The matter of equitable distribution was referred to a Commissioner in Chancery, who recommended an equal distribution of marital assets. The court affirmed the commissioner’s findings in full, and further ordered the parties to retain the shares of the corporation’s stock which they individually possessed. The court adopted the commissioner’s finding that International Diversified Products Corporation had a value of $500,000. The court determined that each party’s stock interest had a value of $161,500. Consequently, the marital assets in Mrs. Jacobs’ possession amounted to $190,165.09, and the marital assets in Mr. Jacobs’ possession amounted to $175,991.41. Therefore, Mrs. Jacobs was ordered to pay Mr. Jacobs $7,086.84 to effectuate an equal division of the marital assets.
Mrs. Jacobs’ challenge is based on the trial court’s ruling that her stock had a value of $161,500, which in effect precluded her from receiving a monetary award. When “a determination of the value of marital property is dispositive of the amount of a monetary award, that determination by the trial court must be reviewable and have a foundation in the evidence presented.”
Moreover, the evidence reveals that Mr. Jacobs has used a substantial amount of the corporation’s assets for his own personal benefit. Specifically, he testified that he paid his children out of the corporation; he often ran household furnishings through the corporation; he deducted his vehicles and other expenses from the corporation; and he and his new wife received their salaries from a subsidiary corporation. The corporation has two wholly owned subsidiaries, one of which pays four or five thousand dollars a year for a condominium used and controlled by Mr. Jacobs.
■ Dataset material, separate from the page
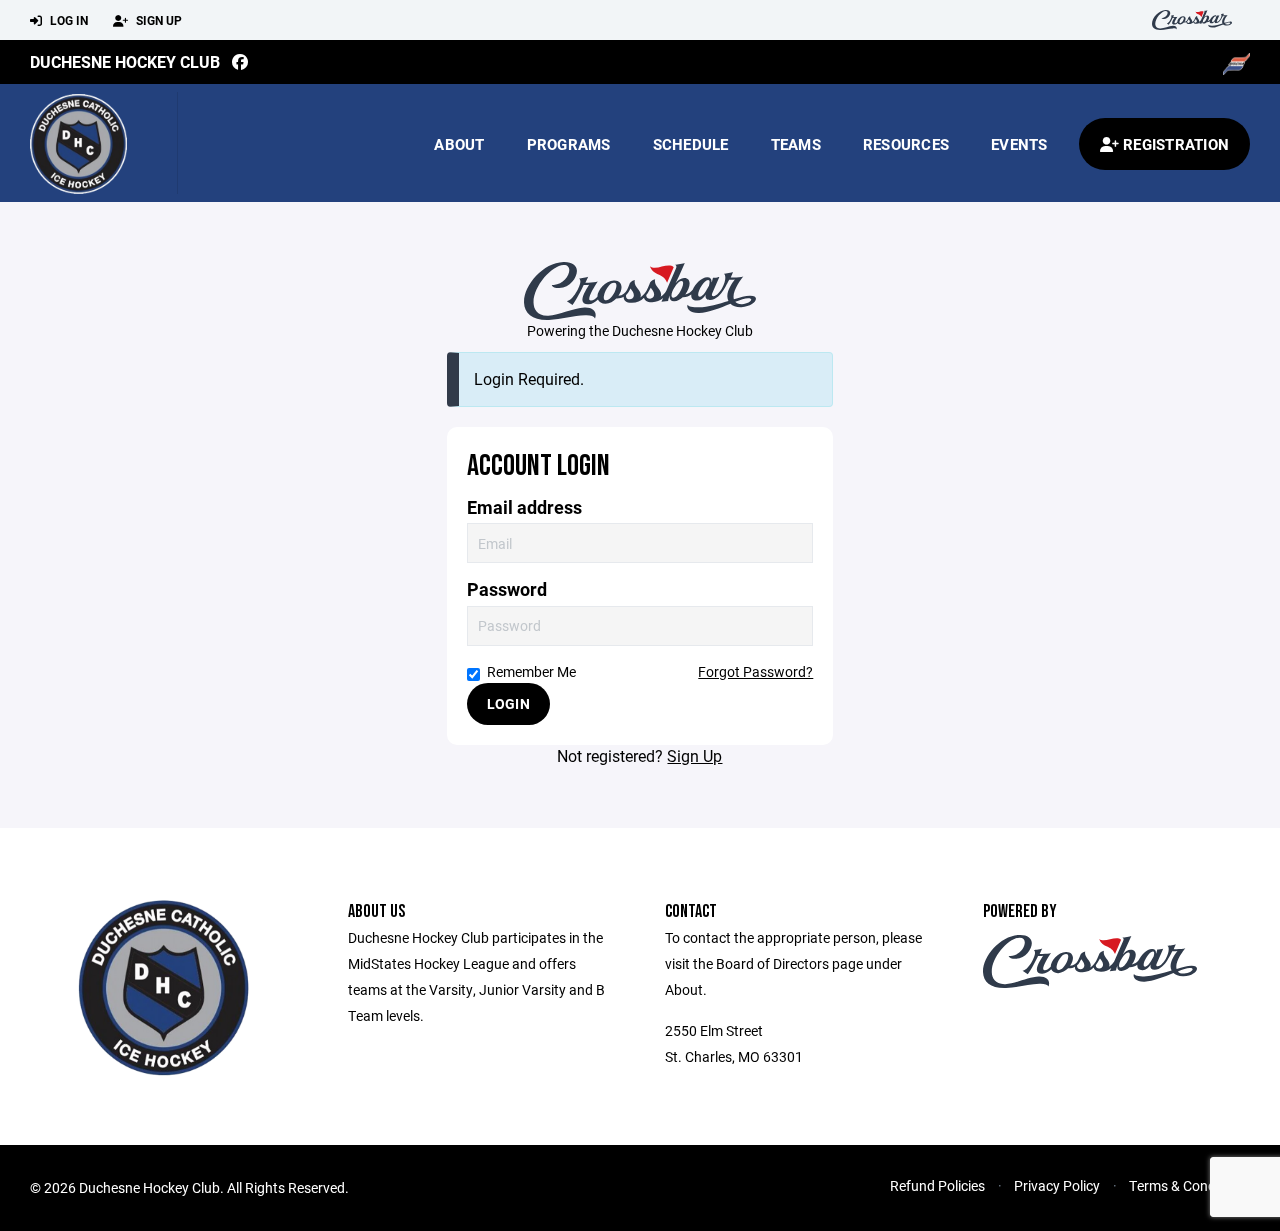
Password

In determining whether to grant a monetary award and the amount of the award the court must consider the “equities and rights and interests of the parties in the marital property and not [the] legal title.” Trivett, 7 Va. App. at 151, 371 S.E.2d at 562. We hold that the trial court erred in determining that since approximately thirty-two percent of the corporation’s stock was in Mrs. Jacobs’ name, she owned an asset worth a fair market value of $161,500. Mrs. Jacobs is a minority shareholder, having no power of control, in a closely held corporation that pays no dividends. Her stock is essentially worthless until the corporation is dissolved and its assets liquidated. Moreover, the evidence established that the husband used the corporation as a vehicle for employing his family and relatives and as a vehicle to provide for his own personal and lifestyle needs. Mr. Jacobs has exercised his control of the corporation to borrow funds and to encumber the assets of the corporation. Code § 20-107.3(E)(9) requires the trial court, in determining the amount of the monetary award, to consider “[t]he liquid or non-liquid character of all marital property.”
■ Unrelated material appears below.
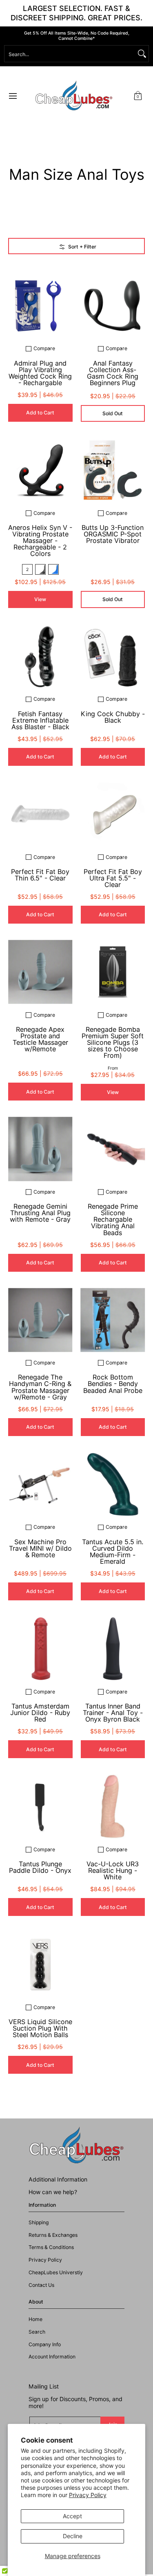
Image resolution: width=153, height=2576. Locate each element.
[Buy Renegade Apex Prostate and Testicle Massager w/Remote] (40, 972)
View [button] (40, 599)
Mr. Jacobs, in his cross-appeal, alleges the trial court erred in requiring him to pay two-thirds of the cost of the audit commenced, but never completed, by A.D. Smith & Associates (“Smith”). Smith was retained by Mrs. Jacobs pursuant to the court’s order to have an accounting firm perform an audit to determine the value of the corporation. On December 14, 1987, Mrs. Jacobs’ prior counsel was informed by Smith that their accounting firm did not do valuations, and, therefore, it was impossible for them to comply with the court’s order. Mrs. Jacobs’ counsel advised Smith to continue the audit, with the understanding that someone else would perform the valuation using the audited financial statements prepared by Smith. Neither Mr. Jacobs nor the court was aware of this arrangement until October 1989.
The record reveals that due to Mr. Jacobs’ failure to forward certain documents, the audit was not going to be completed within the time period requested by Mrs. Jacobs. Her counsel requested that Smith forward all documents they had received to date to the firm of Savitz, Wallace & Associates for an unaudited valuation. Smith subsequently was released from all duties and obligations by court order dated August 26, 1988.
Mr. Jacobs contends it was improper for Mrs. Jacobs’ counsel to authorize Smith to proceed with an audit of the corporation after he had discovered this firm was unable to comply with the order of the court. He further contends that needless costs and expenses were incurred due to this improper conduct. Therefore, he claims the trial court erred in ordering him to pay for two-thirds of Smith’s fee.
On remand, the trial court should make a factual determination regarding whether Mrs. Jacobs’ prior counsel acted improperly in
Reversed and remanded.
Koontz, C.J., and Benton, J., concurred.